El secretario de Guerra de EE. UU., Pete Hegseth, ha anunciado cambios radicales en el Ejército para imponer el “más alto estándar masculino”, eliminando soldados con sobrepeso y barbas, y reforzando la disciplina y la preparación física. Durante una reunión en la base de Quantico, Virginia, Hegseth indicó que todos los militares deberán someterse a exámenes físicos semestrales, sin importar su rango, para garantizar que estén en condición óptima.
Además, se establecen normas estrictas de aseo personal, prohibiendo barbas, cabello largo y expresiones individuales, con el objetivo de mantener una imagen uniforme y profesional. También se revisará la educación militar profesional, eliminando las políticas de diversidad, equidad e inclusión (DEI), que según Hegseth, han promovido ascensos por motivos distintos al mérito y la preparación física.
El secretario criticó la promoción de líderes por criterios de género, raza o logros históricos, buscando que los ascensos se basen exclusivamente en competencia y capacidad de combate.
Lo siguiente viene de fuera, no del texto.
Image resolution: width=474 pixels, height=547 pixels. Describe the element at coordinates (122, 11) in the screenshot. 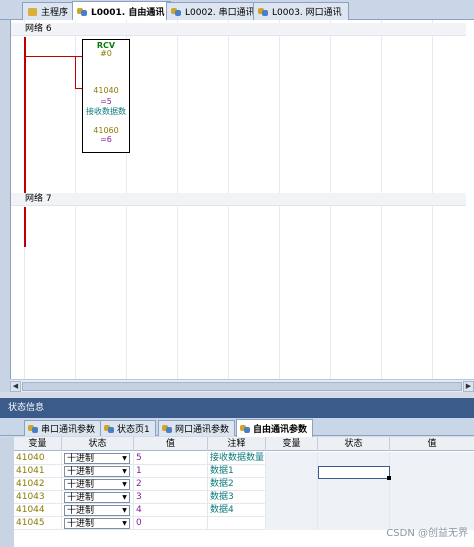

I see `tab-free-communication: L0001. 自由通讯` at that location.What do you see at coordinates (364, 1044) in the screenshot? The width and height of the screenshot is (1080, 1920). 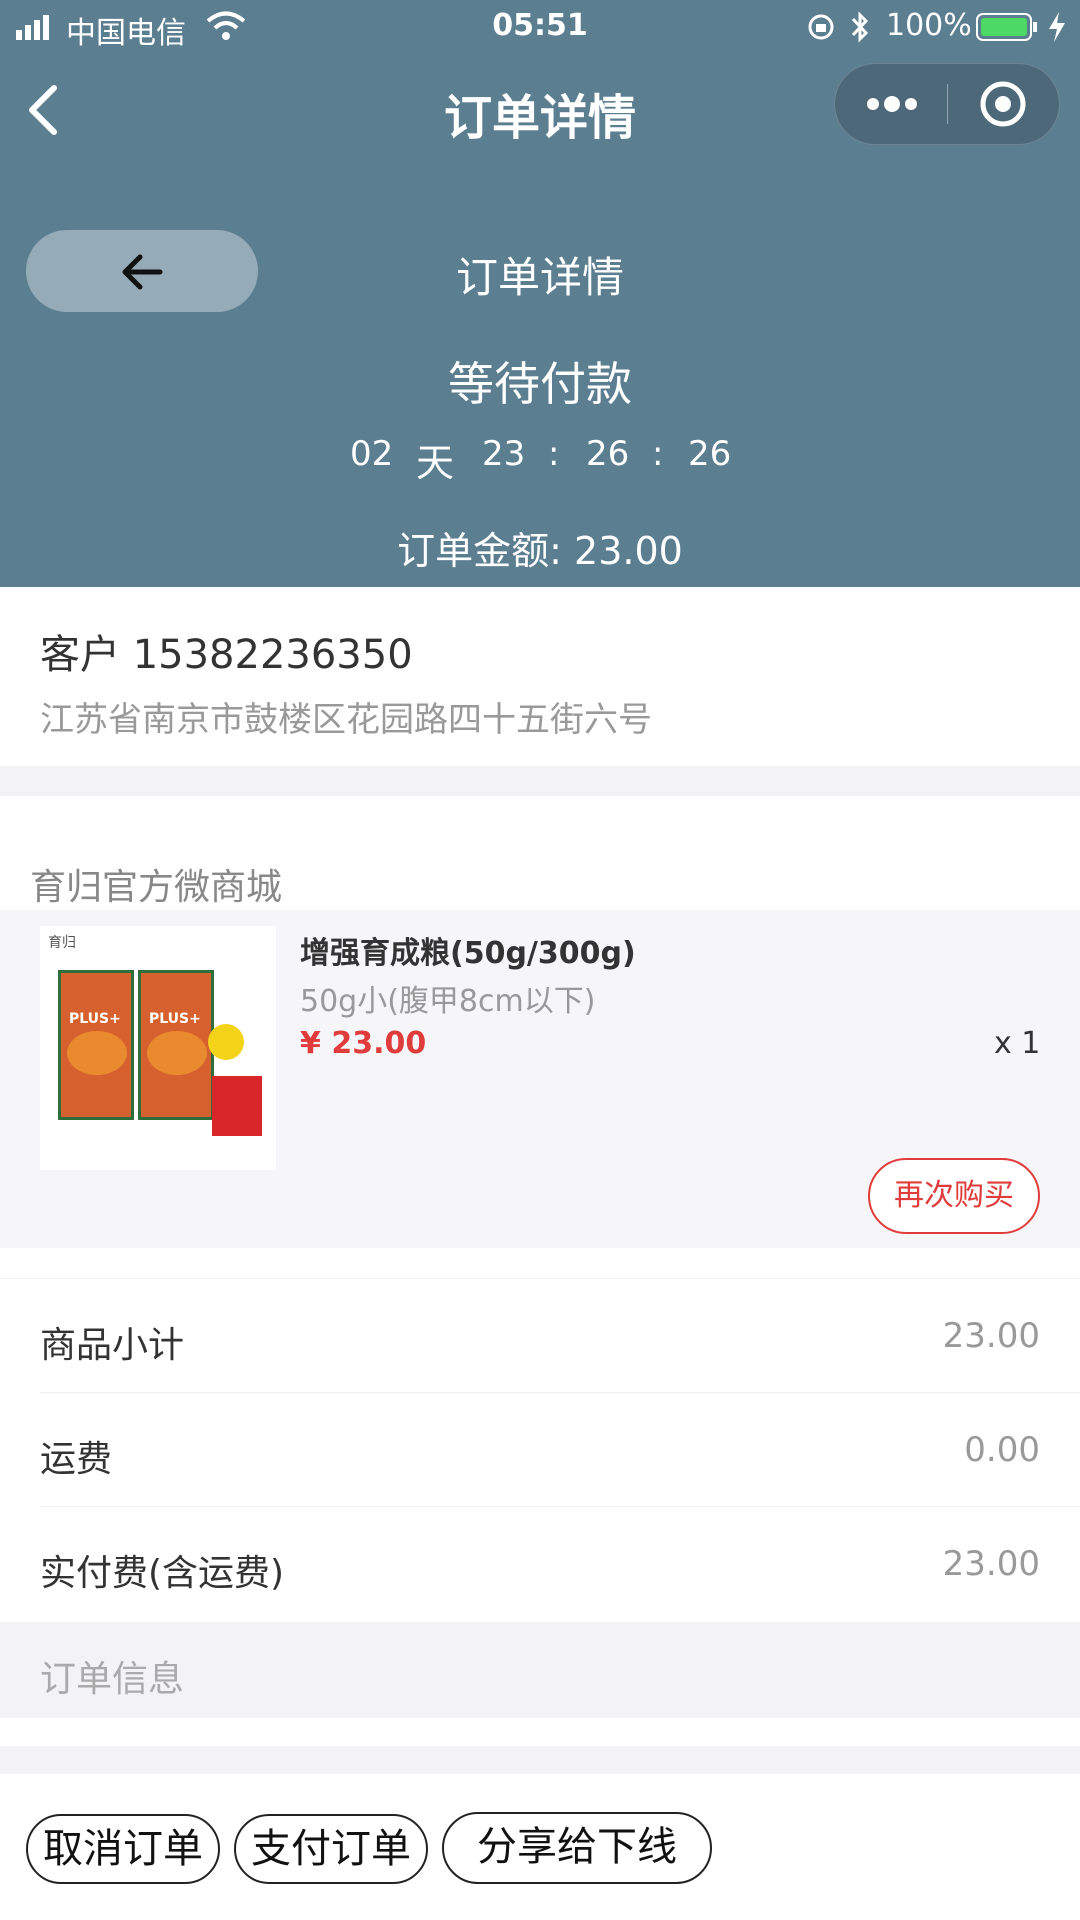 I see `product-price: ¥ 23.00` at bounding box center [364, 1044].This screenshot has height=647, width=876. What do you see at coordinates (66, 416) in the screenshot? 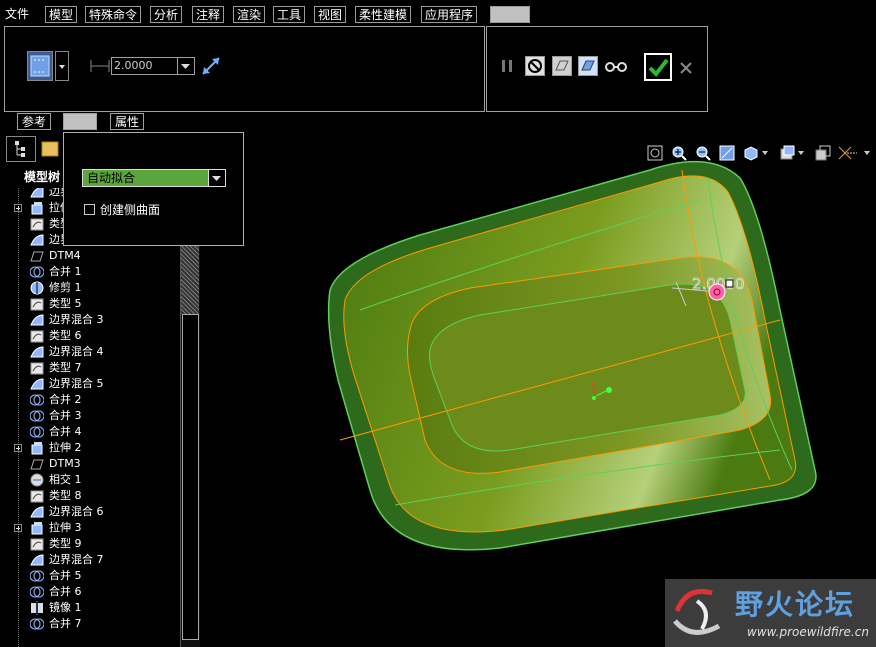
I see `tree-item-label: 合并 3` at bounding box center [66, 416].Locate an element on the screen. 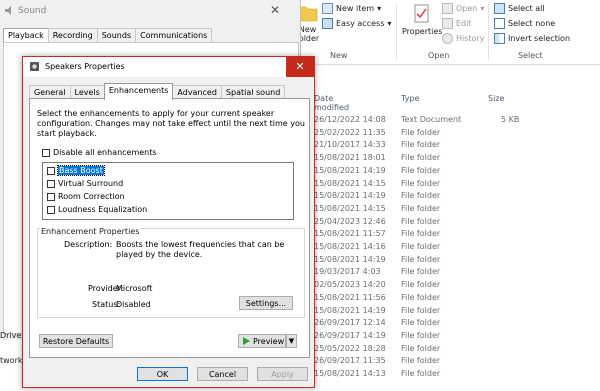  sidebar-item-drive: Drive is located at coordinates (10, 336).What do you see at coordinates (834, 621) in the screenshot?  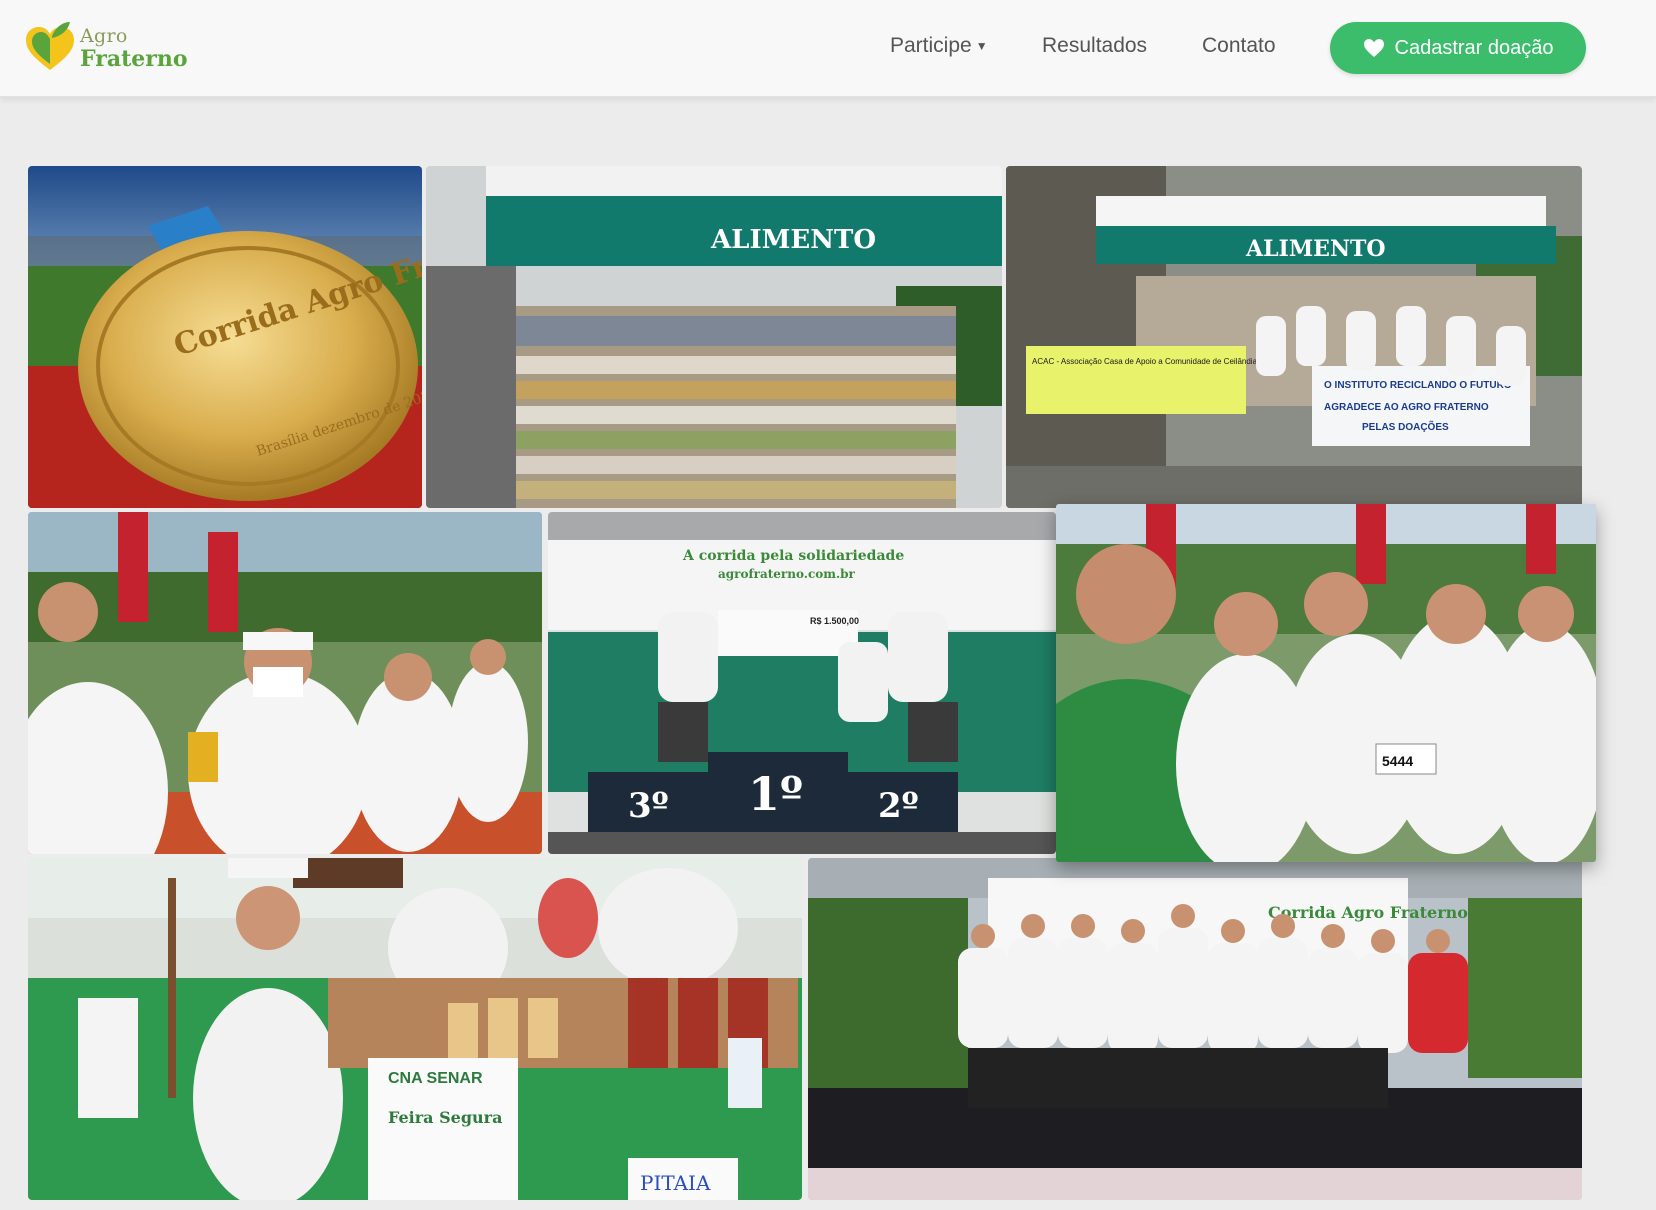 I see `podium-check-amount: R$ 1.500,00` at bounding box center [834, 621].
Hegseth también ha reducido el número de generales y almirantes, con la intención de depurar la cadena de mando y asegurar que el Ejército refleje disciplina, eficiencia y preparación real para combate.
Estas medidas han generado debate dentro y fuera de las fuerzas armadas, pero buscan consolidar un Ejército más estricto, homogéneo y preparado, donde la condición física y la disciplina sean los pilares fundamentales del servicio militar.